Recommended amount: 20-35% of total daily calories Plant-based fat sources: avocados, oils, nuts, seeds
Transition Tips for Easing into a Plant-Based Diet
Below are some ways you can transition into a plant-based diet slowly and effectively to make the process easier. These tips will also allow you to explore how the diet works for you and see how it may improve your health.
Look over these tips and see which ones best fit you, your schedule, and your personality.
Feel free to give all of these a try or take them step by step!
1. Reduce Fast Food and Junk Food First
Focus on eating more fresh, whole foods and limit fried foods and foods with refined ingredients. Add more fruits and veggies in gradually. Shift your approach to add things in. Sprinkle some spinach or peppers into your morning eggs; spruce up your lunch by adding a side salad; or top your sandwich with some grilled veggies.
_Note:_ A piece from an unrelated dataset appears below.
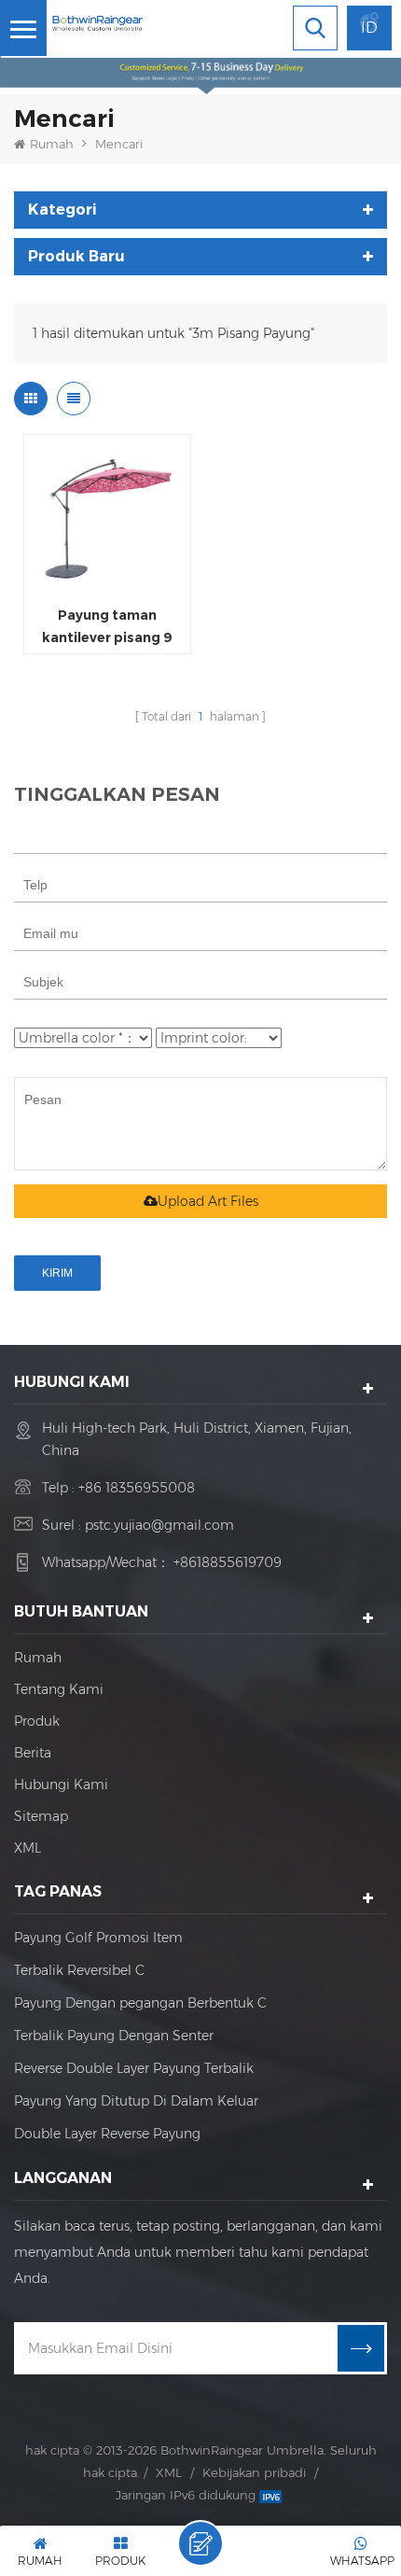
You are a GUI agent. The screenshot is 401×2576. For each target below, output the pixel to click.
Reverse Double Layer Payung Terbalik (134, 2068)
2. Give Up One Animal Product At A Time, Starting With Processed Meat
The American Institute for Cancer Research and other major health organizations generally advise limiting processed meats in your diet.
3. Focus On Adding, Not Subtracting
It’s also helpful to focus on adding in healthy plant-based foods instead of focusing on what you’re subtracting. This can help prevent a mindset of deprivation and help you focus on what you’re gaining from this new experience instead.
Make it a rule to add more fruits and vegetables into your day, preferably by adding in a serving of each at all of your meals and even your snacks if you can.
4. Start The Day Off With Plants
One of the easiest things to do when you’re trying to transition into a plant-based diet slowly and effectively is to start your day off with a healthy, plant-based smoothie.
Eat some fruits like berries and an apple, a couple handfuls of spinach, some non-dairy milk, ice, flax seeds or walnuts, and some protein powder of choice into your blender. Start your day off on a healthy foot can also make it easier to eat well the rest of the day.
5. Cover Your Basics
Anyone eating a plant-based diet should be sure that they’re getting high-quality omega-3 fatty acids, Vitamin B12, and Vitamin D3. These nutrients are vital to health and can not be overlooked. Omega-3 fatty acids can be found in algae oil supplements, fish oil supplements, chia seeds, flax seeds, and hemp seeds.
6. Fill Your Family and Friends In
It’s also a good idea to fill your family and friends on your new goals. Don’t focus so much on preaching to them about plant-based nutrition, but instead, just inform them that you’re trying to eat more healthy, whole foods and less processed foods.
This can prevent others close to you from discouraging you or making them feel left out. Remember, you don’t have to go 100 percent plant-based if you’re not ready, so see if you can get your family and friends to join you in taking small steps to eating healthier.
It’s also helpful to eat with your family and friends and consider cooking together if possible. This is a great way to start up a conversation and make the transition even easier.
Final Tips
Remember, progress is better than perfection. While some people may be ready to jump into a plant-based diet with full force, others may not.
Eating more plants is better than eating a few or none at all, so focus on these 6 tips to transition into a plant-based diet and enjoy whatever level of plant-based nutrition works for you!